From: Francisco Jerez <currojerez@riseup.net>
To: Zhigang Gong <zhigang.gong@linux.intel.com>
Cc: intel-gfx@lists.freedesktop.org, Zhigang Gong <zhigang.gong@intel.com>
Subject: Re: [PATCH] drm/i915/hsw: enable atomic in L3 for some steppings.
Date: Mon, 05 Jan 2015 19:27:26 +0200 [thread overview]
Message-ID: <87h9w5gmtd.fsf@riseup.net> (raw)
In-Reply-To: <20150105023637.GA28045@ivb-gt2-rev4>
[-- Attachment #1.1.1: Type: text/plain, Size: 4272 bytes --]
Zhigang Gong <zhigang.gong@linux.intel.com> writes:
> On Mon, Jan 05, 2015 at 05:03:16AM +0200, Francisco Jerez wrote:
>> Zhigang Gong <zhigang.gong@intel.com> writes:
>>
>> > According to bspec, ROW_CHICKEN3's bit 6 which is to disable
>> > move of cacheable global atomics to L3 is needed for GT3 D
>> > stepping.
>> >
>> > I enabled it and tested it with HSW GT2 D stepping and GT3 E stepping.
>> > The atomics works fine in beignet.
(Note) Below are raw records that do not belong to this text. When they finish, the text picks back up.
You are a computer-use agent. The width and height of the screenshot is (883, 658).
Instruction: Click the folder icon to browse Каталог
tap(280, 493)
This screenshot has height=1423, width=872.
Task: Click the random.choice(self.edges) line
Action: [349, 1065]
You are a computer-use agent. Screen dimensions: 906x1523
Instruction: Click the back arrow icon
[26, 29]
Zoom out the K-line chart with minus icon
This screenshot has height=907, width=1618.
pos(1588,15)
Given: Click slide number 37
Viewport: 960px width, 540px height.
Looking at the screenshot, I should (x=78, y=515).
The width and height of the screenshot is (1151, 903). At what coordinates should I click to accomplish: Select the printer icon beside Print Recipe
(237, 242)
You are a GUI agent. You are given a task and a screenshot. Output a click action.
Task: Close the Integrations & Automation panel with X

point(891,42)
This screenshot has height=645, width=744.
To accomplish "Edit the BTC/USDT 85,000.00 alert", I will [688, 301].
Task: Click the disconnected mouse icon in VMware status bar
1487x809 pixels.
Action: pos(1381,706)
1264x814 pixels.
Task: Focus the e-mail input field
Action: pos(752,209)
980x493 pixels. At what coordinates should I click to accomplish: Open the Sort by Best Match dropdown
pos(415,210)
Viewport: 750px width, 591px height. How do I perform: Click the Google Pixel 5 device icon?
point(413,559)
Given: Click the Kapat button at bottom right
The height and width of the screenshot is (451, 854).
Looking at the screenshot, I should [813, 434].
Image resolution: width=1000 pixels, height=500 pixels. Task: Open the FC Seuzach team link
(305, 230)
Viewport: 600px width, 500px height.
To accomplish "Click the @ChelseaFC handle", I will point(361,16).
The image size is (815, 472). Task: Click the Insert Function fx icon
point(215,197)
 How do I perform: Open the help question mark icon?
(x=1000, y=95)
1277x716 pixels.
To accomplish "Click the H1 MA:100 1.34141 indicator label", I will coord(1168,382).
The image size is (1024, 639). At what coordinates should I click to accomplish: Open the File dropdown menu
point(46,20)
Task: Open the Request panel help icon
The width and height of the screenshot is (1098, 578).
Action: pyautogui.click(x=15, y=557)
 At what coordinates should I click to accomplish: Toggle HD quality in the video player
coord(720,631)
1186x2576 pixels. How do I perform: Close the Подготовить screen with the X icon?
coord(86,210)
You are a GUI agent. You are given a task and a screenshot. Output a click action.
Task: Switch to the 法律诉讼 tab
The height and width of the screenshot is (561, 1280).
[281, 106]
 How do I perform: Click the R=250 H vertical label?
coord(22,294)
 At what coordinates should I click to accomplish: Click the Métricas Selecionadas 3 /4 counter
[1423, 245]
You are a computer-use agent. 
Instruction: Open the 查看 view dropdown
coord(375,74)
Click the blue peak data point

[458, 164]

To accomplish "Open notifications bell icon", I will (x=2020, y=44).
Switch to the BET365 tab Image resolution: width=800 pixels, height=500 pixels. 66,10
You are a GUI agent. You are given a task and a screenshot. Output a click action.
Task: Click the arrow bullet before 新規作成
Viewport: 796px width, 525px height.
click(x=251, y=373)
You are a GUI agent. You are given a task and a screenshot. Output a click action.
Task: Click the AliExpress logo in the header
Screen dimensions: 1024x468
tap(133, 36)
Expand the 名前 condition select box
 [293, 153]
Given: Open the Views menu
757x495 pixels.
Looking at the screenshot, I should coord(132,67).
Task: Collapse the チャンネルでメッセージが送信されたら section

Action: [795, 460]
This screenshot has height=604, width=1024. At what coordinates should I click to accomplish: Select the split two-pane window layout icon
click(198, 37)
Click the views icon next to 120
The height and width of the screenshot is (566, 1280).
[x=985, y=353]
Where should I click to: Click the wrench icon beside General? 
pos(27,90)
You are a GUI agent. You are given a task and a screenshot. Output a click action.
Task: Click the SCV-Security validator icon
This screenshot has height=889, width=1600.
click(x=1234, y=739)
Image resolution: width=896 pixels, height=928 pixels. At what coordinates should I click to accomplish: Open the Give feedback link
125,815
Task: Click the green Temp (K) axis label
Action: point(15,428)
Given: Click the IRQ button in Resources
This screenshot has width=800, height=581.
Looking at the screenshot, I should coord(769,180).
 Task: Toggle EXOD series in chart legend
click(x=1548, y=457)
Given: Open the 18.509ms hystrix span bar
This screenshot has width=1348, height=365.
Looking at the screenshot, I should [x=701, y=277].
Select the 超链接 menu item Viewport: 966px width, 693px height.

And it could get more than 10x performance
>> > improvement with some workload, for an example, the "splat" kernel in darktable,
>> > without this patch, it consumes 50 seconds in one large raw picture processing.
>> > But with this patch, the same process only takes less than 1 second.
>> >
>>
>> I tried this already (on HSW GT2 D as well) and I don't think it's
>> enough to get L3 atomics working reliably. Even though they did seem to
>> work OK at first glance I observed some corruption issues (e.g. atomic
>> writes not landing in system memory) when doing atomic writes to
>> contiguous (as in within the same cache-line) locations in memory. The
>> "unused" ARB_shader_image_load_store test [1] I sent to the Piglit
>> mailing list some time ago exposes this IIRC, and probably a couple of
>> other tests too.
> Ok, I will find that case and have a try on my systems. I just tested all
> the atomic related OpenCL conformance test cases without any issues.
>
>>
>> Also this change is going to cause an instant lock-up anytime Mesa uses
>> atomics because Mesa doesn't change the default L3 way allocation for
>> the DC, which turns out to be 0 on HSW.
>
> This is another issue, IMHO, if the application wants to use atomics,
> it's better to allocate some L3 space for DC. Otherwise, it could
> never leverage the "atomics in L3 feature". Based on my test,
> the performance impact as huge as more than 10x for some workloads.
>
Sure, but this change alone will cause a regression (an irrecoverable
system hang) with current releases of Mesa.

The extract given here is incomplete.